Even some film artists with the most "highbrow" reputations have directed genre movies: Jean-Luc Godard, Chris Marker and Andrei Tarkovsky made science-fiction films ("Alphaville," "Jetée," "Solaris" (1972) and "Stalker"); Robert Bresson, Alain Resnais and Michelangelo Antonioni made mysteries or crime pictures ("L'Argent," "Last Year at Marienbad," "L'Avventura," "Blow-up" (1966) "The Passenger"); Carl Theodor Dreyer did a horror picture ("Vampyr")... You don't have to think of them all as genre movies, but to some extent they are. And in the most recent (2002) Sight & Sound international critics' poll, genre pictures ranked among the top ten greatest movies of all time: a romantic thriller (Alfred Hitchock's "Vertigo"), a pair of gangster pictures (Francis Ford Coppola's "The Godfather" and "The Godfather, Part II"), a science-fiction film (Stanley Kubrick's "2001: A Space Odyssey"), a Hollywood musical (Stanley Donen's "Singin' in the Rain" (1952)).

Video stores (remember video stores?) used to bewilder me because they'd be divvied up into sections devoted to Drama (one of the biggest), or Romance or Action (we won't even get into the mysterious Foreign section) -- and, of course, Horror, Science-Fiction, Comedy, etc. Sometimes you have to wonder how much a particular genre label describes an individual work, and how much it's a handy tool used by marketers and critics.

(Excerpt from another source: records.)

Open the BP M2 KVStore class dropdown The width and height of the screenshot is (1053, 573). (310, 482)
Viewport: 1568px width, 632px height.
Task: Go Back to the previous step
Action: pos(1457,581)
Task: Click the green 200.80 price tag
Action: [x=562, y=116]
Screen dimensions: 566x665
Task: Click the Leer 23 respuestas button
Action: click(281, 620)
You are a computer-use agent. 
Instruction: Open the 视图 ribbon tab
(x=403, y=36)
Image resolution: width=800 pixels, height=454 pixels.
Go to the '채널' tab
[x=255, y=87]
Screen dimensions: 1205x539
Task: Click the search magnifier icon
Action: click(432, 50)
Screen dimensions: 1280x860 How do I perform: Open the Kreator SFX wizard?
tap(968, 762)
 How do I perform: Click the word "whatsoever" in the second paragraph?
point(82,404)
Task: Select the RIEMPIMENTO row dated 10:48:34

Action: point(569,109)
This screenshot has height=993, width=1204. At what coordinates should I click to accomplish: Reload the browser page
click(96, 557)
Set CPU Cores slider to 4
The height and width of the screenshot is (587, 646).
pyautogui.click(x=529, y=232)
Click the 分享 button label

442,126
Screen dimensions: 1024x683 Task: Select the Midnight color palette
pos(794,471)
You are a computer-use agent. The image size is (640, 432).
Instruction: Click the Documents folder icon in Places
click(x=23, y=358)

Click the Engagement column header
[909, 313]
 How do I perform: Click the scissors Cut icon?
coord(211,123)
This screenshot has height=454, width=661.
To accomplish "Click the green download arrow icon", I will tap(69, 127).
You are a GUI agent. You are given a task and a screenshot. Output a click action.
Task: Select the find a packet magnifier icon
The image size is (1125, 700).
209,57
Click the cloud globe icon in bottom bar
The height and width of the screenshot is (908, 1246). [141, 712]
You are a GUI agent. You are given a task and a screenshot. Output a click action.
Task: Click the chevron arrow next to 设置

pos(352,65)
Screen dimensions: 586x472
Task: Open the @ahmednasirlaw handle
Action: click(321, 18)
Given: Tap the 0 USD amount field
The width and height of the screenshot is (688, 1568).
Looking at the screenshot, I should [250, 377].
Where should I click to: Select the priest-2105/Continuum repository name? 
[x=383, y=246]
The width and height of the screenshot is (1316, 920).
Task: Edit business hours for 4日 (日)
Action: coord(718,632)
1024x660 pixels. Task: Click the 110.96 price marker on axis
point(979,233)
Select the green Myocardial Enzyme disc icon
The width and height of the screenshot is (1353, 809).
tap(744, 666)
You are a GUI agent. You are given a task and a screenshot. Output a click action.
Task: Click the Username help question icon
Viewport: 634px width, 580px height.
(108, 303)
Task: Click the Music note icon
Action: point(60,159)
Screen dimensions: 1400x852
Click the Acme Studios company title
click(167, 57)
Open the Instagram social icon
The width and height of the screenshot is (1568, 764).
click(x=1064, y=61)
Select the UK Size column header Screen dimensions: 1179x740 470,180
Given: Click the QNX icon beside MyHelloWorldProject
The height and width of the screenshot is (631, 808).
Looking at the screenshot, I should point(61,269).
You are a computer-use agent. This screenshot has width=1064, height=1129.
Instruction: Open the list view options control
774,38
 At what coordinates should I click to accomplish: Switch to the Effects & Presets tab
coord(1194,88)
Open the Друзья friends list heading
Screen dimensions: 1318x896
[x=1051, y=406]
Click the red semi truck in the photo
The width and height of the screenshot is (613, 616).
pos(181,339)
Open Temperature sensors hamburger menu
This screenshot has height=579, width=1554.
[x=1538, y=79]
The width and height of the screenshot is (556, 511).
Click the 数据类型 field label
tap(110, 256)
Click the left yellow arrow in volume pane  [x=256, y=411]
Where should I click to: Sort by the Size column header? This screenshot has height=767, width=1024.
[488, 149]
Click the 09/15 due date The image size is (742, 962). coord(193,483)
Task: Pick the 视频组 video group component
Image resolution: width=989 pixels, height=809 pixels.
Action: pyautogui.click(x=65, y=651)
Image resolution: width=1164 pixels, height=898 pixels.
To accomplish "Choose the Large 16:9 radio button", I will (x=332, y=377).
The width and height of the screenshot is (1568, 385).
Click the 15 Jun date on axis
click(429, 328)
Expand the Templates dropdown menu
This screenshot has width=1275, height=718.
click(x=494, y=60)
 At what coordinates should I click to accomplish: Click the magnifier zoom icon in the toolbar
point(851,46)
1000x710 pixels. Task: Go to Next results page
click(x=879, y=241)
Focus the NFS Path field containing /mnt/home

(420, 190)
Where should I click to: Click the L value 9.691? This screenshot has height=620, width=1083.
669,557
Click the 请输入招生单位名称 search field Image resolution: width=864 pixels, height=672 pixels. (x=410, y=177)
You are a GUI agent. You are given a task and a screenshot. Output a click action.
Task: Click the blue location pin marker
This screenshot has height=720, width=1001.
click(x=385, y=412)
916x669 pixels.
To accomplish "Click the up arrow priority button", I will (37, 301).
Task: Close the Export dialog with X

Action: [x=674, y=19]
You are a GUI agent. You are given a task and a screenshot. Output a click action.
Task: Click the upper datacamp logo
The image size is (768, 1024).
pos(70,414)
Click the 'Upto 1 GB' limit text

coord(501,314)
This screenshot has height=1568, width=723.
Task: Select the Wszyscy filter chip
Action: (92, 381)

Then again (there's always a "then again..."), an awareness of genre conventions, even a subconscious one, is often key to the experience of watching a particular movie. The "missing person" mystery hooks you into "L'Avventura," and part of the thrill you get from watching it comes from how the movie strays from the expected storyline. Somewhere in the middle of "Last Year at Marienbad" are questions about "what really happened," and who remembers what, about "last year": an affair? rape? shooting? murder? All of this so that the movie can disregard them. As its screenwriter Alain Robbe-Grillet said about the film: "These questions have no meaning." You don't have to be familiar with film noir and classic hardboiled LA crime fiction to appreciate the Coen brothers' "The Big Lebowski." But you'll get more out of the movie if you do.